D’autres chercheurs travaillent sur des stratégies alternatives à celles visant à tuer les bactéries avec des antibiotiques. Christian Baron cherche à développer l’une d’elles qui vise à concevoir des molécules qui inhiberont la virulence des bactéries, en d’autres termes qui désarmeront les bactéries sans les tuer. « Une bactérie qui a perdu ses armes n’est plus dangereuse. Les bactéries très pathogènes sont souvent dotées de facteurs de virulence, qui peuvent prendre la forme de pointes semblables à des seringues à leur surface.
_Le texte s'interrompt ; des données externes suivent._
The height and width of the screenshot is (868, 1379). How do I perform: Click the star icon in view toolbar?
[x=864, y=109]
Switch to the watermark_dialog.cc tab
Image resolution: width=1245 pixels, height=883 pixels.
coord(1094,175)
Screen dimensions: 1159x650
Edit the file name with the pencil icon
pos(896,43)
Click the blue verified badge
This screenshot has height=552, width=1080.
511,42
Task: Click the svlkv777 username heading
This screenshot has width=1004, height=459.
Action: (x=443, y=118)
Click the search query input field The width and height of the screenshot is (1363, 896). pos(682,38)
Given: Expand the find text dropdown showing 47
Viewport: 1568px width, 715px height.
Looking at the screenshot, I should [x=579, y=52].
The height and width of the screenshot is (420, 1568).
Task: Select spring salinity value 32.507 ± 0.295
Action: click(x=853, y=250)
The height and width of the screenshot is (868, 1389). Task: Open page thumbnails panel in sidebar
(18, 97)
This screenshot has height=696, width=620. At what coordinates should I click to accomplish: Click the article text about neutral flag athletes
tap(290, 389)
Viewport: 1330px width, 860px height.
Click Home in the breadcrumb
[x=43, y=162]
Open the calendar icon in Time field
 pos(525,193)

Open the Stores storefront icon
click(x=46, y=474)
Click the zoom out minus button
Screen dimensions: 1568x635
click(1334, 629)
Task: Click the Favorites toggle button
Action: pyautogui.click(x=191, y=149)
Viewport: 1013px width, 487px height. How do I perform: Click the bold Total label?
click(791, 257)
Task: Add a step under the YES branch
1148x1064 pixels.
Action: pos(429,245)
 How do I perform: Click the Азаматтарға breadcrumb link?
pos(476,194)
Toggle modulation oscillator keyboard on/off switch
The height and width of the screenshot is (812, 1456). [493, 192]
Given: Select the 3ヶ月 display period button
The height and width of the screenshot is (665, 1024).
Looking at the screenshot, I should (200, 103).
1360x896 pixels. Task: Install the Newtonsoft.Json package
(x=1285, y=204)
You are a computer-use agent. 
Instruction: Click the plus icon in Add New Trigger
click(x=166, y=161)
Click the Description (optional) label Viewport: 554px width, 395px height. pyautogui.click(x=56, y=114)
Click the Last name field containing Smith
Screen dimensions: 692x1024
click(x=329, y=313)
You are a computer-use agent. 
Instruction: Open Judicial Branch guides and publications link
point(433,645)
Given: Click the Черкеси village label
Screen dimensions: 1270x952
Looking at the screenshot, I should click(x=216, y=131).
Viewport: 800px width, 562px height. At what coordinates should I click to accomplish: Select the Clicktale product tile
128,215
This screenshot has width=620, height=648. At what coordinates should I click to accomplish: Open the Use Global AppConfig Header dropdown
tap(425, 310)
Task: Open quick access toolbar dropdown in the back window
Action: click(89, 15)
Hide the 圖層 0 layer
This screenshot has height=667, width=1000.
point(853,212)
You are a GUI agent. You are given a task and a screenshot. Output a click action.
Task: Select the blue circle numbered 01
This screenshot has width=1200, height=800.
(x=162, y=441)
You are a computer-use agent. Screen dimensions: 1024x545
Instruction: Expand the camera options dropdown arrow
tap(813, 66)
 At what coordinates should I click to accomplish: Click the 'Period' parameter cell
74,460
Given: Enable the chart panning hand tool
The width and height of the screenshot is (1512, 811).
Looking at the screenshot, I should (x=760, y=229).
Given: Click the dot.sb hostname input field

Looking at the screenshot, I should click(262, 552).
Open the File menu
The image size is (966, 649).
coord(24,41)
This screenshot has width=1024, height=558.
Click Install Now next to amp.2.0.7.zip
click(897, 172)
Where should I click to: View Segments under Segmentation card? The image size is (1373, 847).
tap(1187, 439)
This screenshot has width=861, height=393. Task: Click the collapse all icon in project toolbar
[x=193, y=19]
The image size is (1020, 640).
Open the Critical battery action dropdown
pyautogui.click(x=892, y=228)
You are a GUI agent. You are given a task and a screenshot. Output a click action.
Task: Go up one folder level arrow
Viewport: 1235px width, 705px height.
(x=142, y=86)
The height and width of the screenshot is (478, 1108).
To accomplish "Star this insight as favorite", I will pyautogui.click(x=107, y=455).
Ces seringues servent à injecter des substances toxiques dans les cellules humaines. La plupart des bactéries qui pénètrent dans notre corps sont éliminées par notre système immunitaire, mais les bactéries équipées de ces facteurs de virulence — telles que Helicobacter pylori qui peut causer la gastrite et même le cancer de l’estomac — peuvent se défendre et réussir à survivre dans notre corps, causant alors des dommages », explique le chercheur. Pour débarrasser ces bactéries de leur armure, les chercheurs ont trouvé de petites molécules organiques qui inhibent la synthèse de ces pointes. Dépouillées de ces pointes, les bactéries ne causent pas trop de problèmes et le système immunitaire peut les éliminer.

Une autre stratégie consiste à utiliser des bactériophages, aussi appelés virus bactériens, qui sont des virus qui infectent spécifiquement les bactéries, les mangent, voire les détruisent. Cette thérapie est employée depuis longtemps dans certains pays d’Europe de l’Est, comme en Russie, où on les utilisait déjà avant même l’arrivée des antibiotiques. « Ces virus sont toutefois spécifiques à un hôte en particulier. Un bactériophage particulier n’infectera qu’une seule espèce bactérienne, voire une certaine sous-population de cette espèce », précise Steve Charette, professeur agrégé au Département de biochimie et de microbiologie et bioinformatique de l’Université Laval.

Une troisième stratégie alternative est le recours aux probiotiques qui renforcent notre protection initiale. « Si notre intestin est bien pourvu en probiotiques, ils forment un premier rempart qui empêchera un nouveau pathogène de venir s’installer au niveau des intestins, explique M. Charette. On se rend compte de plus en plus que certains probiotiques sont capables de tuer les pathogènes, ou du moins de leur nuire suffisamment pour que le système immunitaire puisse s’en débarrasser. »

« Toutefois, un probiotique qui est efficace pour une infection bactérienne ne fonctionnera peut-être pas pour d’autres infections. » Plusieurs probiotiques employés actuellement chez l’humain sont issus des fermentations de yogourt. Mais il a été démontré récemment que l’on pouvait récupérer les bactéries intestinales d’un individu sain, les transformer en capsules et les transférer à une personne atteinte d’une infection à C difficile. Ces bactéries recoloniseront la flore intestinale de la personne infectée.